A pesquisa contou com a participação de 39 indivíduos que enfrentavam sentimentos intensos de autocrítica e autoculpabilização, comuns em quadros de depressão, e que geralmente vêm acompanhados de baixa autoestima e desesperança. É importante ressaltar que os participantes não tinham um diagnóstico clínico.

Os voluntários foram selecionados a partir de anúncios online e redes sociais. Cada um foi convidado a criar um vídeo de 10 minutos, utilizando fotos, vídeos e músicas. Na primeira parte da atividade, os participantes foram instruídos a evocar sentimentos de autocrítica e tristeza, enquanto na segunda parte deveriam explorar a saudade através de memórias afetivas e significativas do passado.

Após a produção dos vídeos, os participantes receberam a tarefa de assistir ao material diariamente durante uma semana e, ao mesmo tempo, refletirem sobre seus sentimentos. Ao longo desse período, os pesquisadores aplicaram formulários de acompanhamento online para avaliar a frequência de pensamentos autocríticos e de sintomas depressivos.
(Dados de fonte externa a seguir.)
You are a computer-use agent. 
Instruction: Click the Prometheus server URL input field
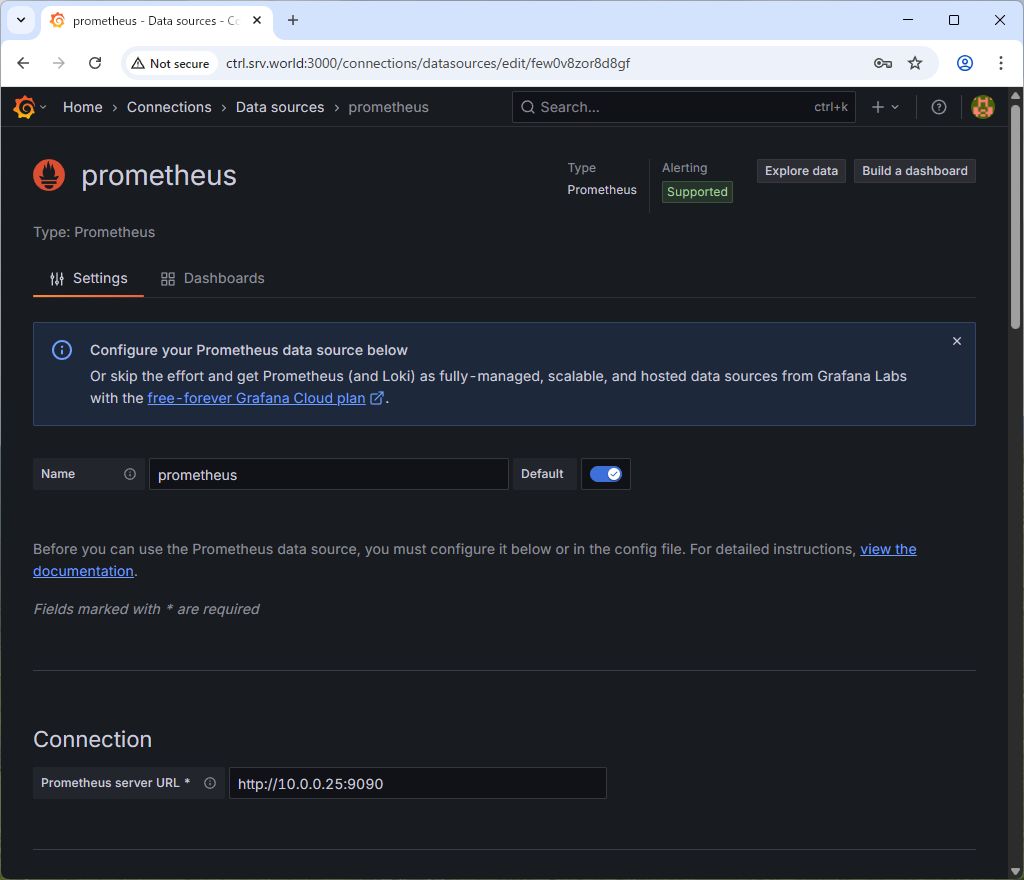(417, 784)
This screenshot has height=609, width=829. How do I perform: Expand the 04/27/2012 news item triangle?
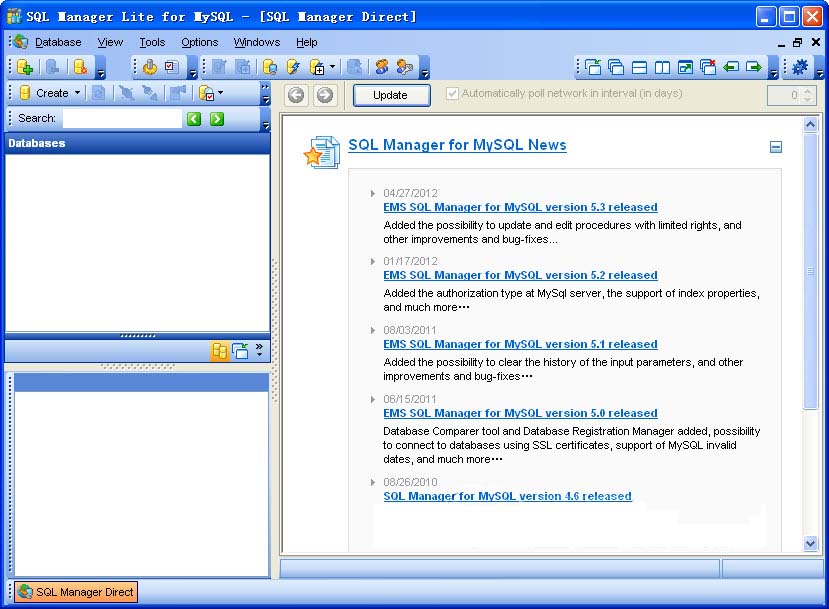pyautogui.click(x=373, y=193)
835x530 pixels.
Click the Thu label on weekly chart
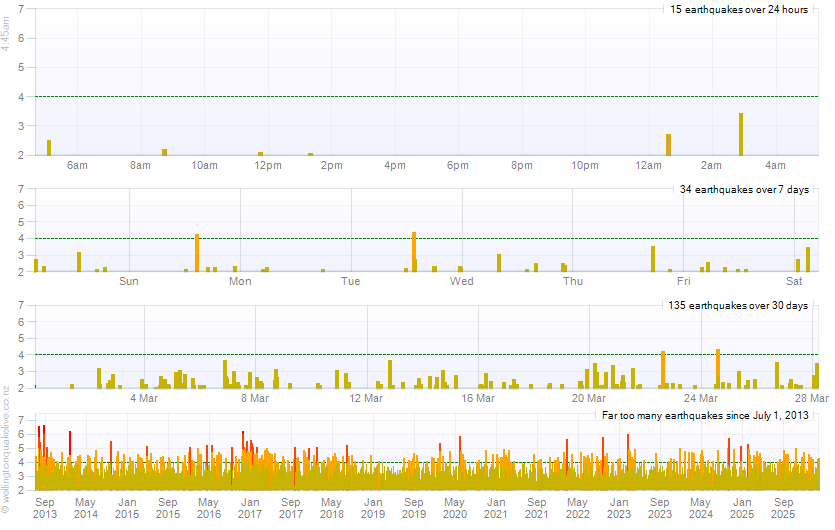tap(573, 281)
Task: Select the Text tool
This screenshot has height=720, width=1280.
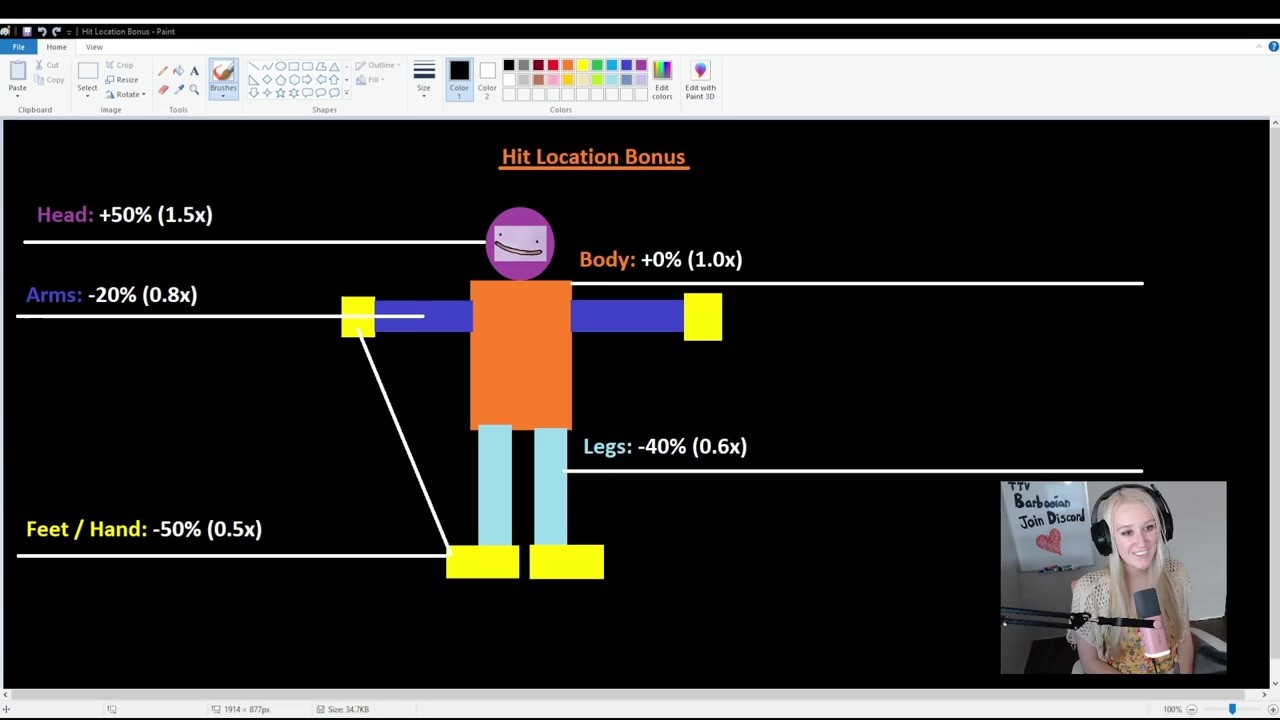Action: pyautogui.click(x=194, y=71)
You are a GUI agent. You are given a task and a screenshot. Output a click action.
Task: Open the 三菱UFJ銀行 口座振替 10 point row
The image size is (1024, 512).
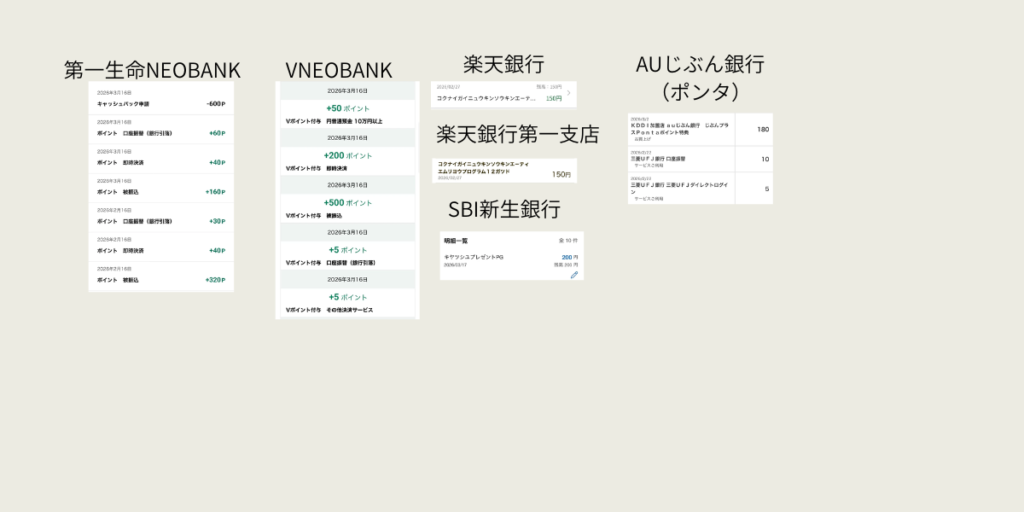pyautogui.click(x=700, y=159)
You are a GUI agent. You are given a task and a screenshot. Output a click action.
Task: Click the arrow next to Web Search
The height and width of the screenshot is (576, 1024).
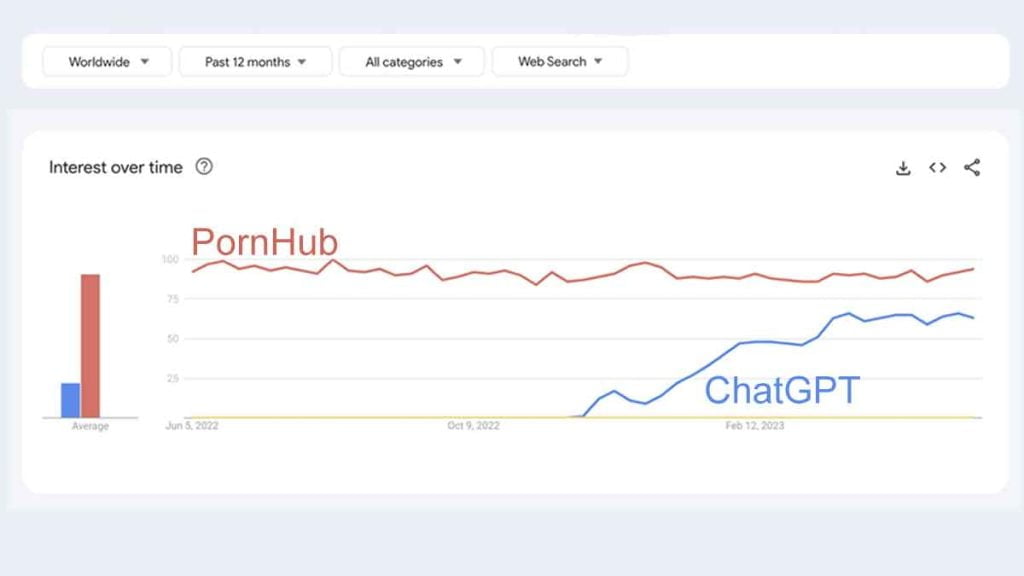598,61
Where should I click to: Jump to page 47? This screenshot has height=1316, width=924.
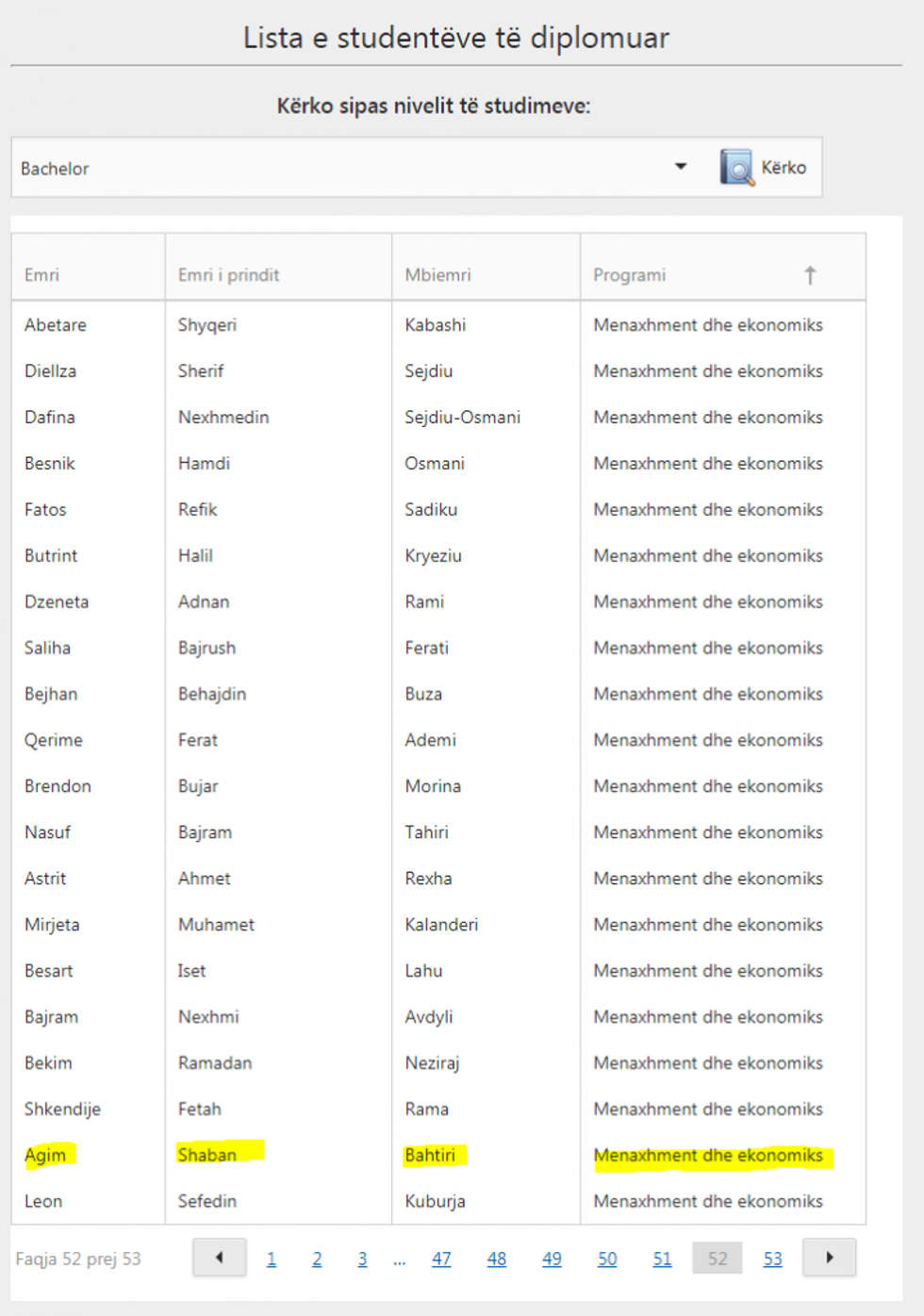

Os resultados mostraram uma redução significativa dos pensamentos negativos após uma semana de intervenção. Isso sugere que a promoção de uma “transformação” emocional para a saudade pode trazer benefícios para a saúde mental dos indivíduos.

Os cientistas observaram que, ao apresentar a emoção da saudade ao final dos vídeos, houve uma mudança no tom emocional do conteúdo, o que incentivou uma reflexão menos negativa e mais leve nos participantes. Dessa forma, a pesquisa abriu um novo leque de possibilidades, levantando a hipótese de que a saudade pode ser um recurso emocional valioso em abordagens psicoterapêuticas.

Conforme Moll, este estudo representa uma das primeiras tentativas de empregar a saudade como uma intervenção terapêutica estruturada. Os participantes demonstraram alta adesão ao experimento, que foi conduzido sem relatos de eventos adversos. Os resultados ressaltam a necessidade de pesquisas mais abrangentes, como ensaios clínicos randomizados com pacientes diagnosticados com depressão, destacando o potencial terapêutico da saudade como um recurso culturalmente significativo.